One might ask that in terms of dollar gain, the buy shares strategy still looks more attractive. But look at the initial capital outlay as well! The buy shares strategy requires a capital outlay of SGD16,000 which is way above the capital outlay of SGD 2,000 required by the buy calls strategy. As a matter of fact, aggressive investors can consider buying more call warrants to attain a higher leverage. For example, instead of buying 10,000 calls, one can consider buying 15,000 calls so as to achieve a potential gain of SGD2,250 (similar to the dollar gain of the buy shares strategy) while maintaining a capital outlay of SGD3,000 only.

Cash Extraction

Another interesting strategy involving structured warrants is cash extraction.
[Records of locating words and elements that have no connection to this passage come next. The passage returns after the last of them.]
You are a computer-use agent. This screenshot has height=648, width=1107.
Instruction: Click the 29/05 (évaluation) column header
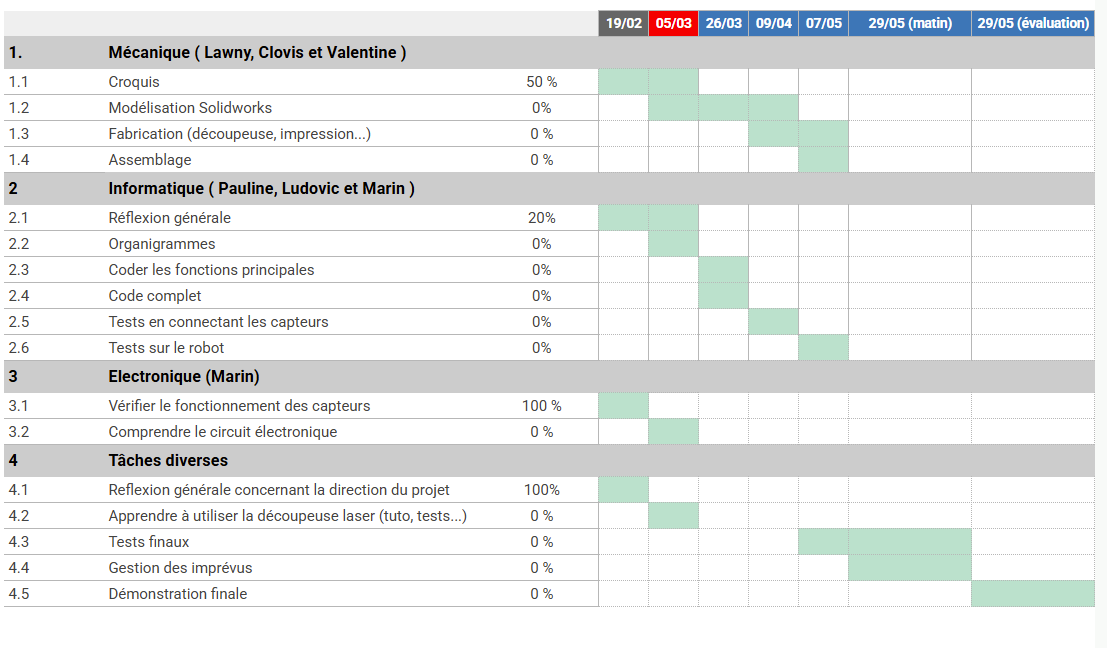1033,23

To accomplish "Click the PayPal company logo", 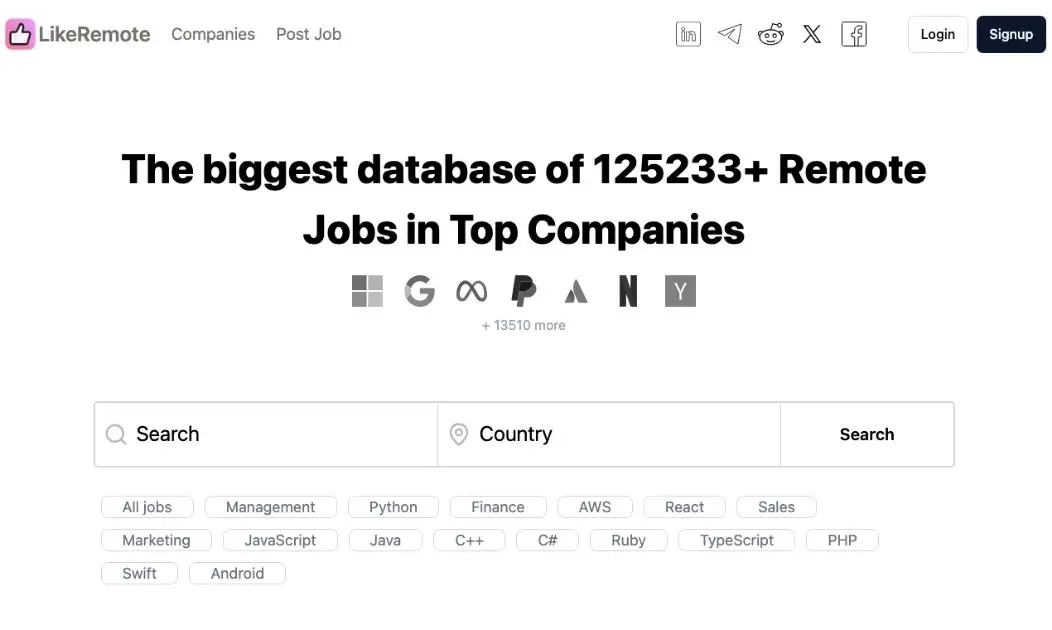I will 523,290.
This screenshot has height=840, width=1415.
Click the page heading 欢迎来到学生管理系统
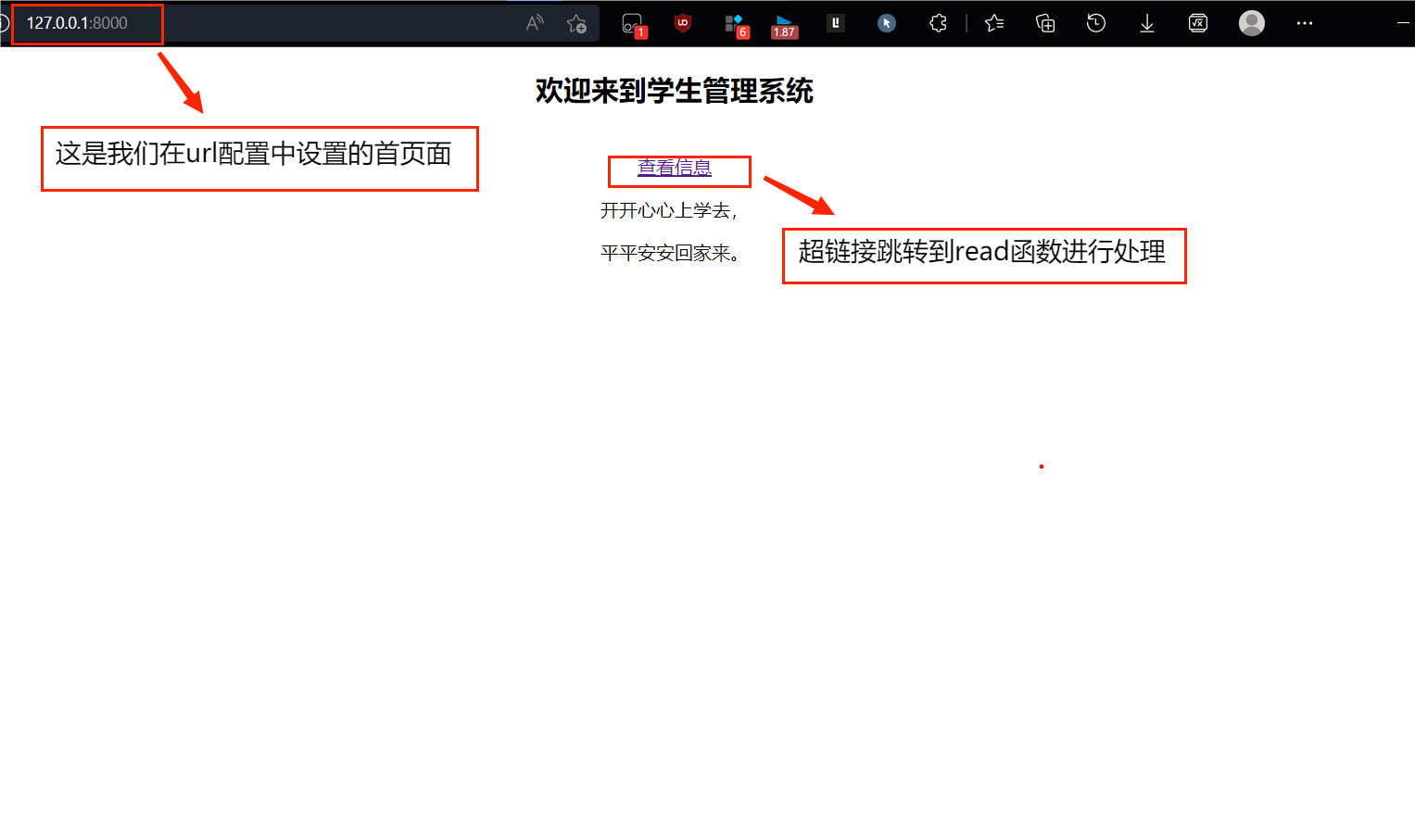(674, 92)
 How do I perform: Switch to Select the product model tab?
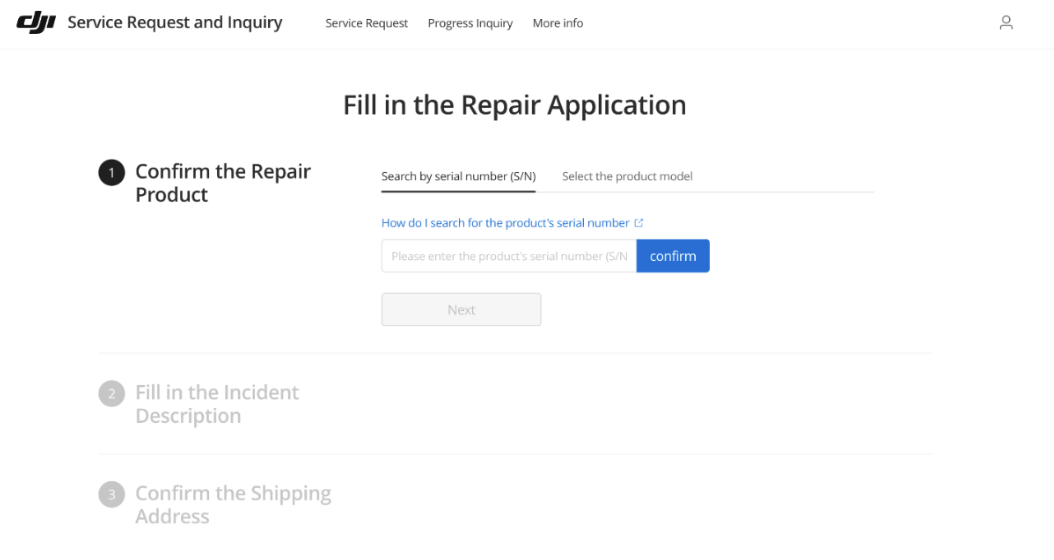627,176
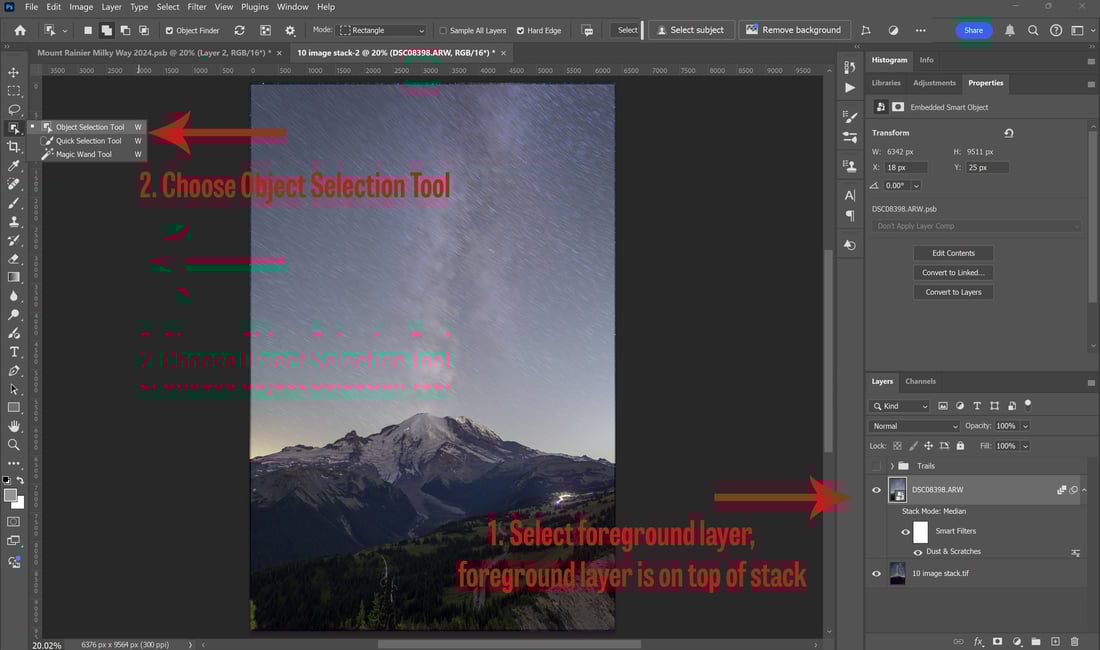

By replacing the shares in the portfolio with structured warrants, investors are able to extract cash while maintaining an equivalent level of exposure to the underlying securities.

Example: Samantha wants to keep her exposure to stock ABC but is in need of cash. She decides to extract cash through replacing the ABC shares in her portfolio with call warrants with a delta of 0.05 per warrant.

On day 1, Samantha sells 2,000 shares of ABC at SGD21 and buys 40,000 call warrants (2,000 shares divided by the delta) at SGD0.175. Let's suppose that two weeks later, stock ABC continues to rally and trades up to SGD25. Following the rise in the underlying security, warrant price rises to SGD0.375.

Hold shares strategy Buy calls strategy
Capital exposure (SGD) 2,000 shares x 21 = 42,000 40,000 warrants x 0.175 = 7,000
Price after two weeks (SGD) 25 0.375
Profit (SGD) 2,000 shares x 4 = 8,000 40,000 warrants x 0.2 = 8,000
Profit in % terms 19 114.3

By replacing the shares with call warrants, Samantha successfully extracts SGD35,000 "locked-up" in the portfolio (SGD42,000 - SGD 7,000). The cash extraction strategy also enables her to limit her downside risk while keeping full upside exposure. Notice that the number of warrants to be bought is calculated by dividing the number of shares by the delta per warrant, so as to achieve a potential dollar gain from warrants that is similar to that from holding shares.

(The example has not taken into account of change in implied volatility, time value and other pricing parameters.)

Hedging

So far we have been talking about call warrants. What about puts? A popular strategy involving put warrants is the hedging of a portfolio, i.e. protecting the portfolio's value against a market correction.

Put warrants can act as an insurance policy as they guarantee a minimum value for the underlying security (which is equal to the strike). The price of the protection is the warrant price paid. Should the market fall, the value of the portfolio will decrease. However, this loss can be partially or fully offset by the appreciation of the put warrants.

Example: Michael believes the market is going to drop in the near term. He has a stock portfolio worth SGD60,000 that he would like to hedge using put warrants. Let's suppose that Michael invests SGD5,400 to buy 20,000 put warrants on the stock that provide an effective gearing of around 7 times. This means that Michael pays a premium of SGD5,400 to partially insure for a stock portfolio of SGD 60,000.

Two weeks later, the market goes down as expected and the value of Michael's stock portfolio is down by 8%, registering a loss of SGD4,800. On the other hand, the price of the put warrant rises by around 56%, from SGD 0.27 to SGD0.42. The gain from the put warrants, SGD3,000 in this example, helps partially offset the loss of the stock portfolio.

Stock portfolio Put warrants
Initial value (SGD) 60,000 20,000 warrant x 0.27 = 5,400
Value after two weeks (SGD) 55,200 20,000 warrants x 0.42 = 8,400
Profit/loss (SGD) -4,800 +3,000

(The example has not taken into account of change in implied volatility, time value and other pricing parameters.)